The boom in Chinese tourists is so impressive that out of the 1.2 million foreign visitors that arrived in the country in the first eight months of the year, 92,000 are Chinese, according to Serbian authorities: five times more than in all of 2016.

The visa exemption, good bilateral political and economic relations, and moderate prices are the main features that explain this newly found interest.

In this favorable climate, the Serbians are not wasting any time: Chinese restaurants have flourished in places frequently visited by these tourists, street signs are in Mandarin, and the Chinese police even arrived in Belgrade to help their fellow countrymen.

With a population of 7.1 million, Serbia attempts to recover its economic delay compared to the rest of Western Europe. Tourism, which only accounts for 3% of its GDP, is concentrated mainly in Belgrade and represents an opportunity for development. The adventure, originally planned for all types of tourists, managed to captivate Chinese clientele mostly.

The rise in the number of Chinese tourists began in 2017 when Serbia became the first country in Europe to introduce a visa exemption for Chinese visitors. It was followed by Bosnia, while Albania and Montenegro eased the entry requirements.

 “The political relations between both countries have been excellent for several years now,” says Miodrag Popovic, head of the Tourist Organization of Belgrade. Just recently, Serbian President Aleksandar Vucic hailed China as “the most honest and trustworthy friend”.

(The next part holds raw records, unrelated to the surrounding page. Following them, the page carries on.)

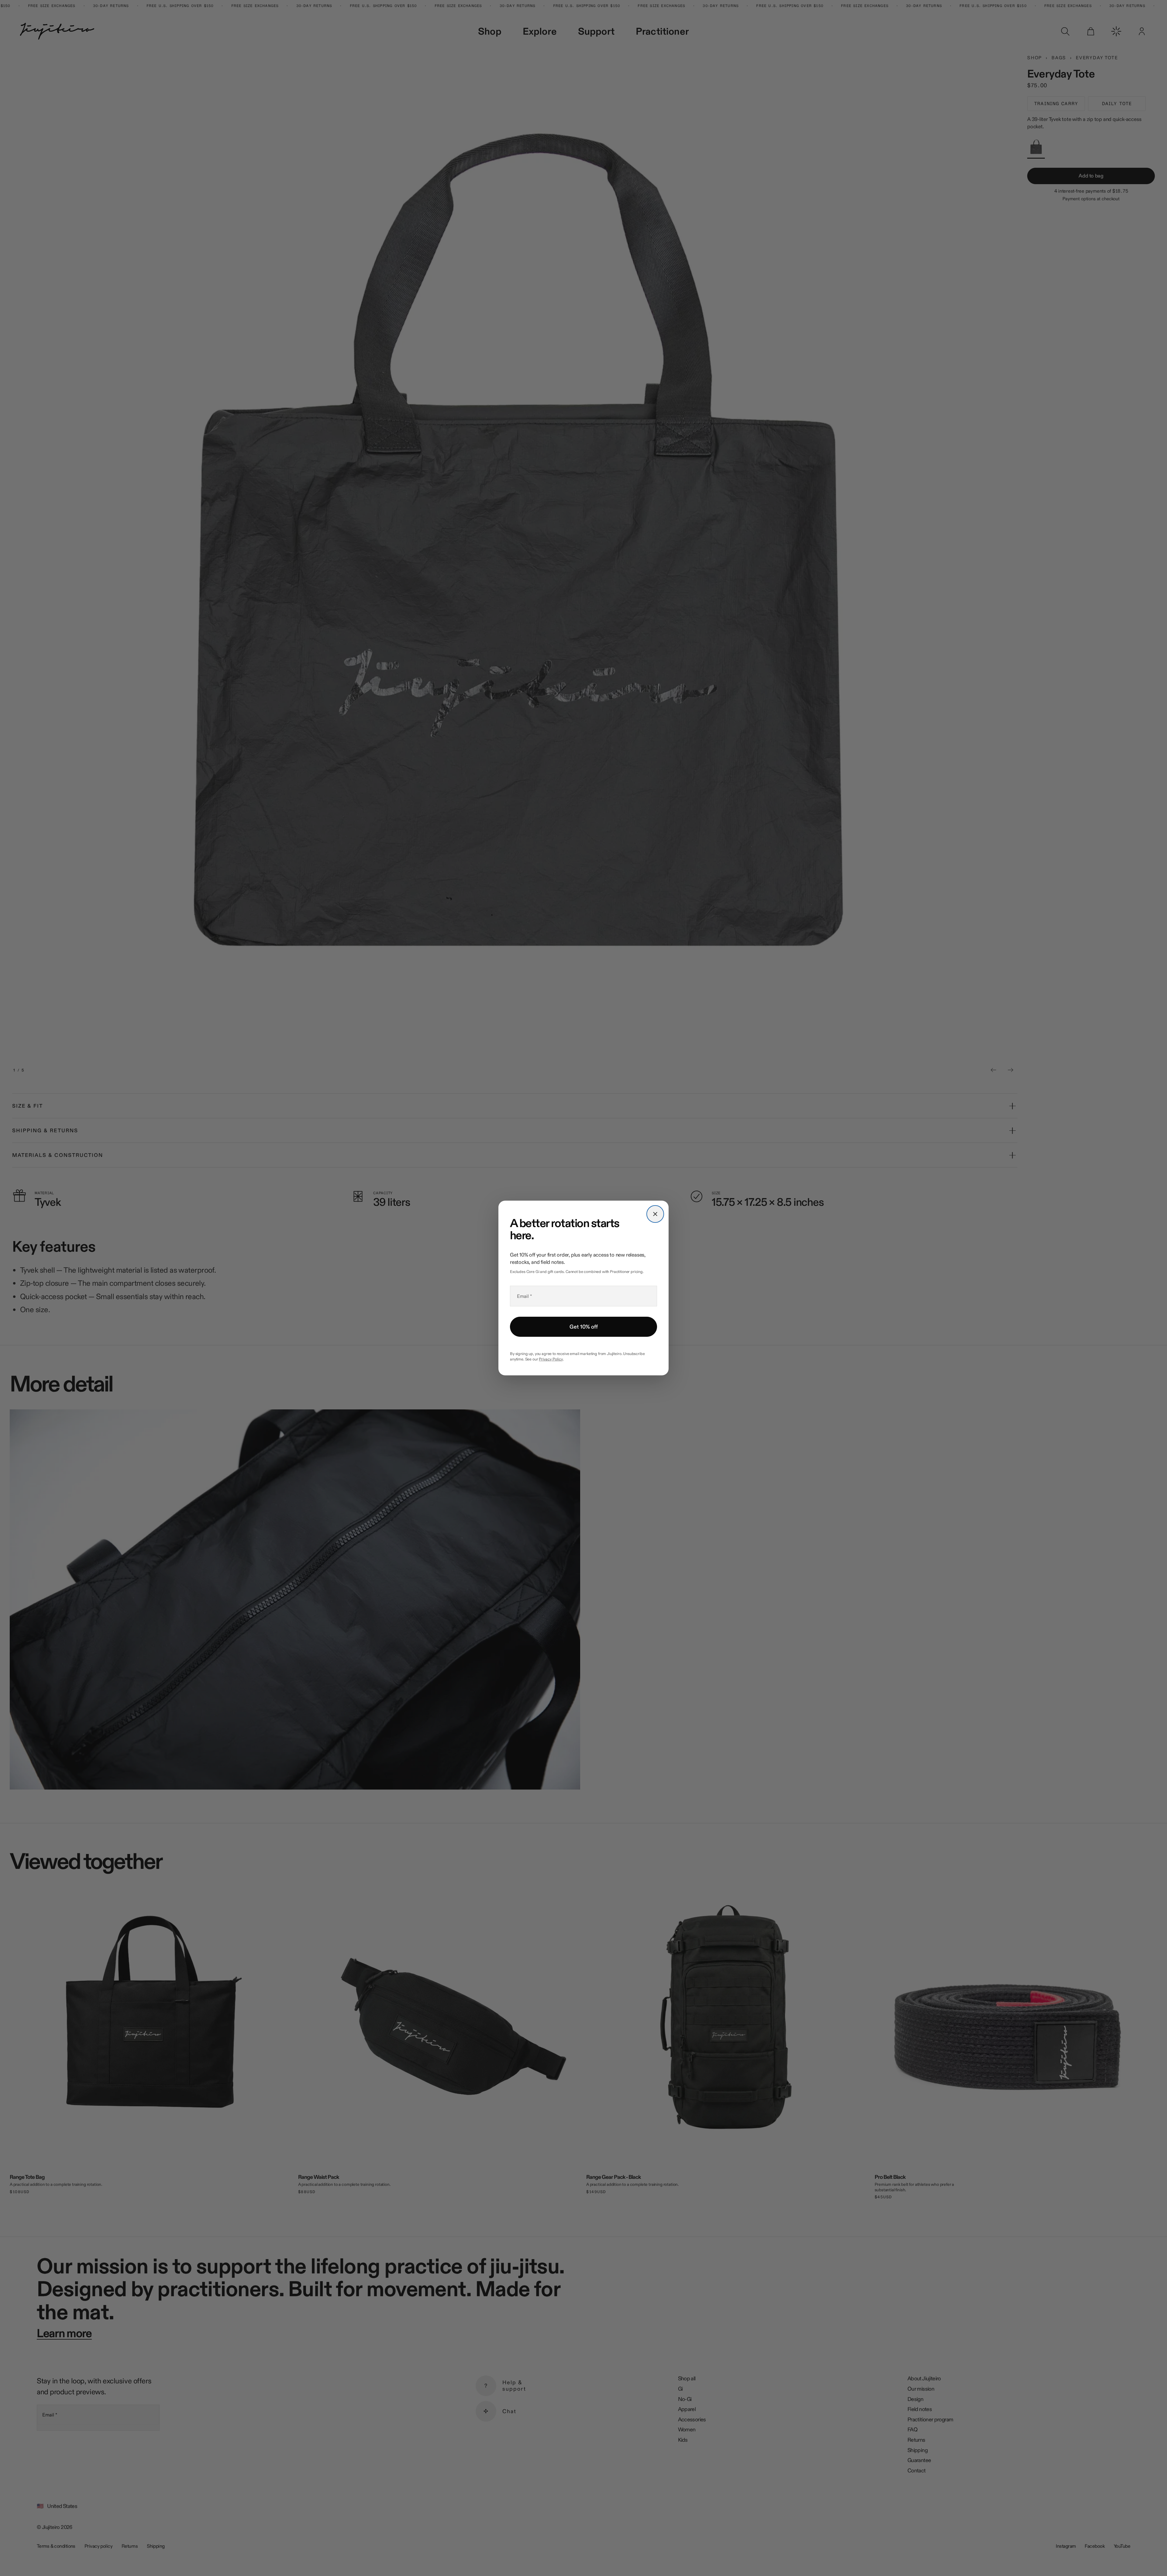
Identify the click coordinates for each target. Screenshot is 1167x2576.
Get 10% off (584, 1326)
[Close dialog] (655, 1214)
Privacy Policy (551, 1359)
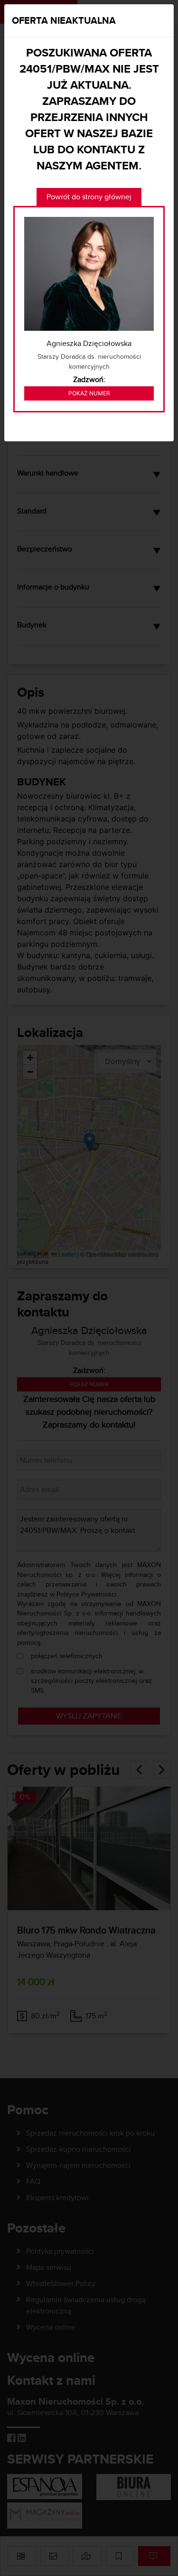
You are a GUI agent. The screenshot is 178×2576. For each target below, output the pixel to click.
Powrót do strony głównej (89, 196)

The Serbians thank the Chinese for not recognizing the independence of their former southern province of Kosovo.

Such kind of relationship is reflected at an economic level. The Chinese build bridges and roads and have bought mines and the immense steel complex of Smederevo (to the east).

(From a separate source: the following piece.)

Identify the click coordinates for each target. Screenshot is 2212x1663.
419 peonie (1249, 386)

Serbia is also considered as an access road to the rest of the region, says Flora Xu, a tourist guide for the Chinese tourism agency. Since “neighboring countries opened the doors to the Chinese tourists” by reducing visa requirements, “people have begun to be interested in this part of the world they had never heard of,” she says. After Serbia, the guide will take the group to Montenegro and Albania.

For Serbia, which does not have the beautiful coasts of its neighboring Croatia, tourists are a welcomed source of international receipts. Last year, the industry generated over 1.5 billion euros, according to the central bank.